The cover is what first drew me in. A plastic binβ€”not the kind used at home, but one you’d see in a workplace. It’s dark green, like fir trees or moss. It stands against a featureless pink void. White smoke seeps out from its lid. The white smoke and sickly pink background combine to turn an object so ordinary into something mysterious, maybe even unsettling. Which is exactly the atmosphere that Hiroko Oyamada’s novella The Factory, translated by David Boyd, evokes.

There’s an uncomfortable familiarity about workplace settings. You can spend most of your working week in an office, practically living at your desk, but it’s never a home, never a place to fully relax. Watch yourself, stay composed, make a good impression. You are involved in something larger than yourself but you never know the bigger picture.
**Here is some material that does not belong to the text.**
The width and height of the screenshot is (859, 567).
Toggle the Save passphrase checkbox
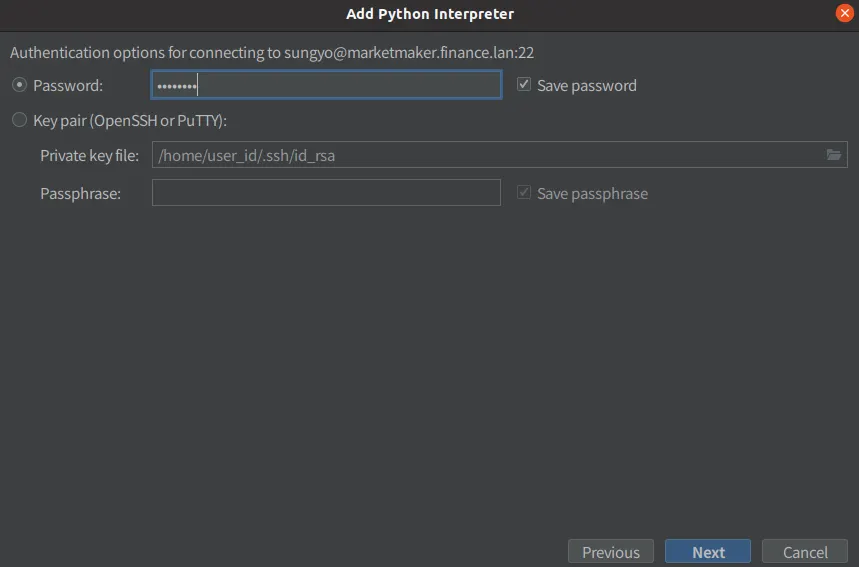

Rieko Matsuura describes The Factory as β€œ[a] proletarian novella for today’s world”. What sets it apart from older fiction about factory work? Well, most of the characters focused on here are in administration, doing desk or environmental work. Those doing the heavier lifting and other manual labour are conspicuously absent. Compare this novella to Hayama Yoshiki’s short story from the 1920s Letter Found in a Cement Barrell (translated by Ivan Morris), Yokomitsu Riichi’s 1930s short story Machine (translated by Edward Seidensticker), or even to Meiji-period author Natsume Soseki’s novel The Miner (translated by Jay Rubin). All take the reader into the bowels of earlier forms of industrial work, less streamlined than the contemporary kind found here.

Personally, I prefer the focus on surface, administrative work. And it’s something you see a lot of in contemporary Japanese literature. The Factory is in some ways a condensed, darker companion to such recent novels as Aoko Matsuda’s Where the Wild Ladies Are or Kikuko Tsumura’s There Is No Such Thing as an Easy Job, both translated by Polly Barton.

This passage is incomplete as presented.